As a military officer at the time working in the US intelligence community and later under US CYBERCOMMAND, the government’s move gave me pause, considering my own actions for the US, my troops, and peers. Seeing the government take a stronger stance against Chinese economic espionage delighted me; but the focus on military members, particularly the campaign to plaster their faces on the international scene, felt wrong and misplaced. These military members were following commands their government had deemed legal. They hadn’t committed war crimes. And nations around the world conduct similar cyber operations with impunity, as the norms and international laws surrounding these activities have not been decided.
The DOJ’s indictment of these Iranian hackers continues this troubling trend. In this week’s indictment, the DOJ identified the Iranian individuals, their ages, and the companies they worked for during the attacks. Interestingly, the indictment identified which individuals took part in different portions of the attacks. For example, it highlighted just one individual for the Bowman dam case.
Attribution for cyber attacks has been evolving for years, but seeing the US government attribute down to specific people for specific portions of a case involving a foreign nation-state could be more of a show of force than it is useful. It sends a message that the US government cannot only attribute the government and any companies it is using, but also individuals conducting operations at specific times. Attribution to that level is an impressive feat, but is also costly.
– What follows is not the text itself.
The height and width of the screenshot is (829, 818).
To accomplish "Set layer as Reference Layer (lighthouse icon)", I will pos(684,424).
It shapes the story to be about the individuals themselves and not the actions of the Iranian government. This narrative allows governments to have an out when they hack foreign nations—rather than bearing the responsibility for their cyber attacks, they can sacrifice individual hackers as rogue agents, especially when they work at civilian companies, which is the case in the Iranian indictment. We’ve already seen this in action in the year after the DOJ indicted members of the Chinese military: A number of Chinese hackers were arrested, and all the while the Chinese government continued to claim that it does not, and has not, supported cyber espionage operations.
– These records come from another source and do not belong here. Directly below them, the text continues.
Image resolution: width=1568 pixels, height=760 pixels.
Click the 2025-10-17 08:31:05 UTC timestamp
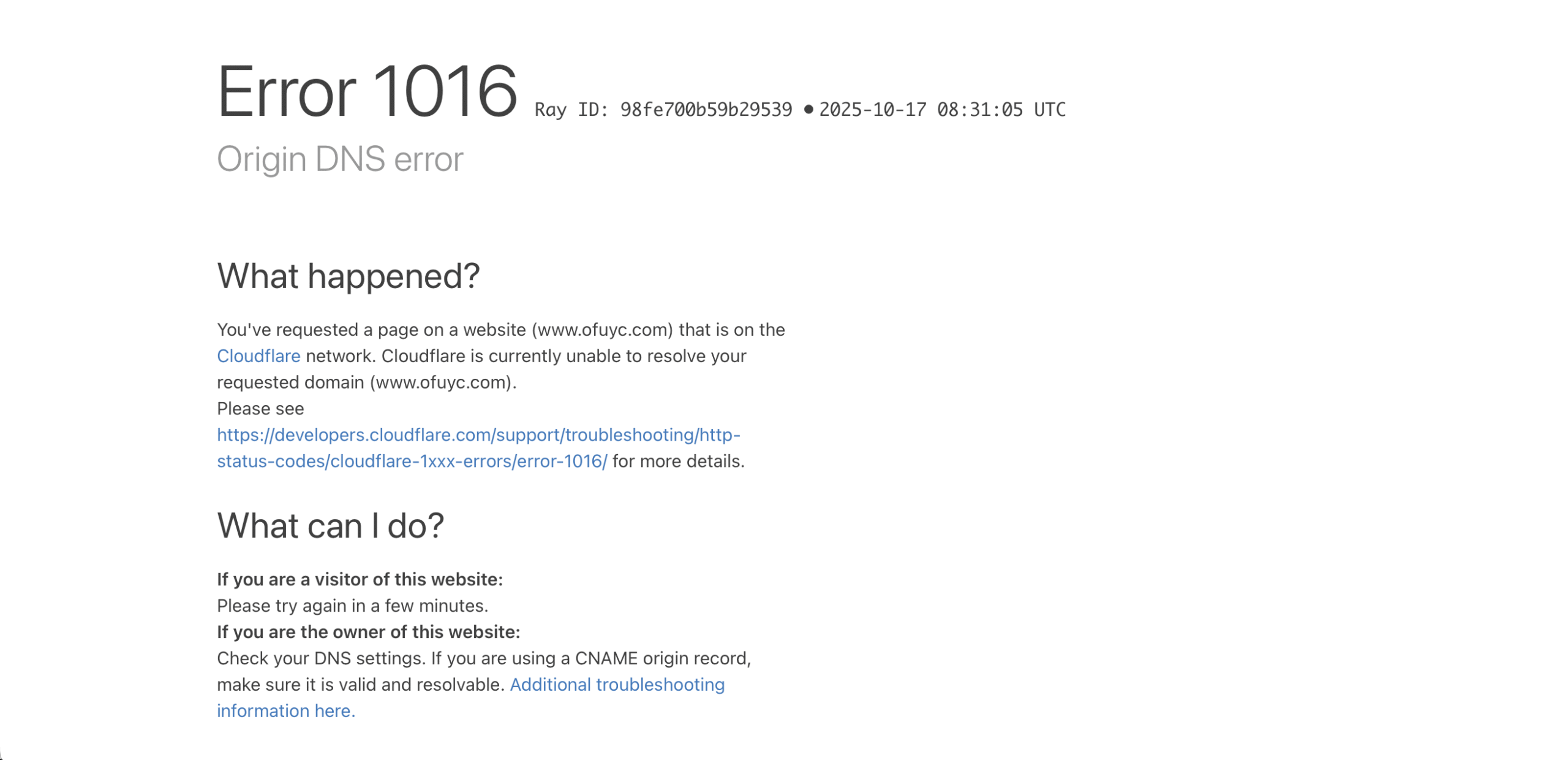click(942, 110)
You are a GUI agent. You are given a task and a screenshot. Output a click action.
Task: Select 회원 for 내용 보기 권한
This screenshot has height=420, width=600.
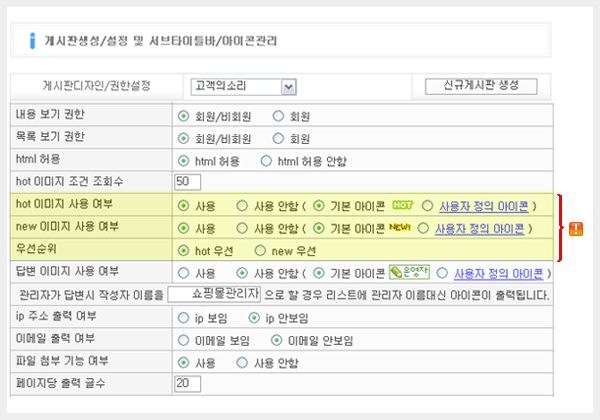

The US CYBERCOMMAND and the NSA have been very public about their willingness to use cyber operations to support US interests and military operations. It has also become common knowledge now that the NSA conducts intelligence operations worldwide. The US and many international community members see these intelligence operations as legitimate and legal, but the recipients of the NSA’s attention likely do not feel the same way. What is legal in one country is not necessarily legal in another, and international laws and understanding around cyber operations is still in a juvenile stage.
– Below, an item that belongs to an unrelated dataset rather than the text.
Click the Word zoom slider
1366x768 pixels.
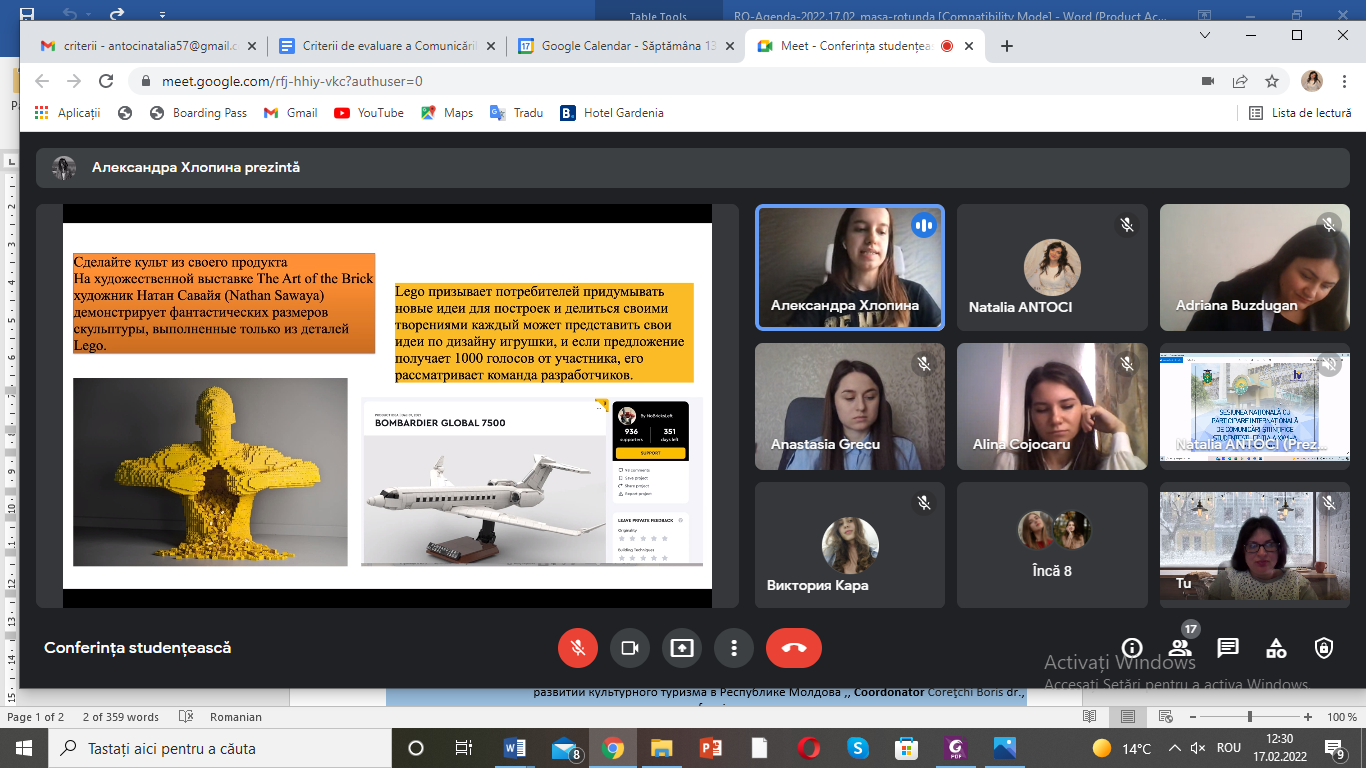tap(1249, 717)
After the US’ indictments against Chinese and Iranian hackers, other governments could feel justified in identifying US military and intelligence cyber operations, and the individuals behind them, and declaring them illegal. This is a compelling reason why the US government must focus on the government behind the attacks, and not the people behind the operations. If the government doesn’t do this, it accepts personal risk for the professionals it employs. The DOJ should continue its hard work in attributing and calling out cyber attacks that impact the US and its citizens, but it should focus on the governments involved, not the individuals. The first time that a US military member or intelligence professional is held responsible for the cyber operations of the government and is publicly shamed, the US government will only be able to blame itself.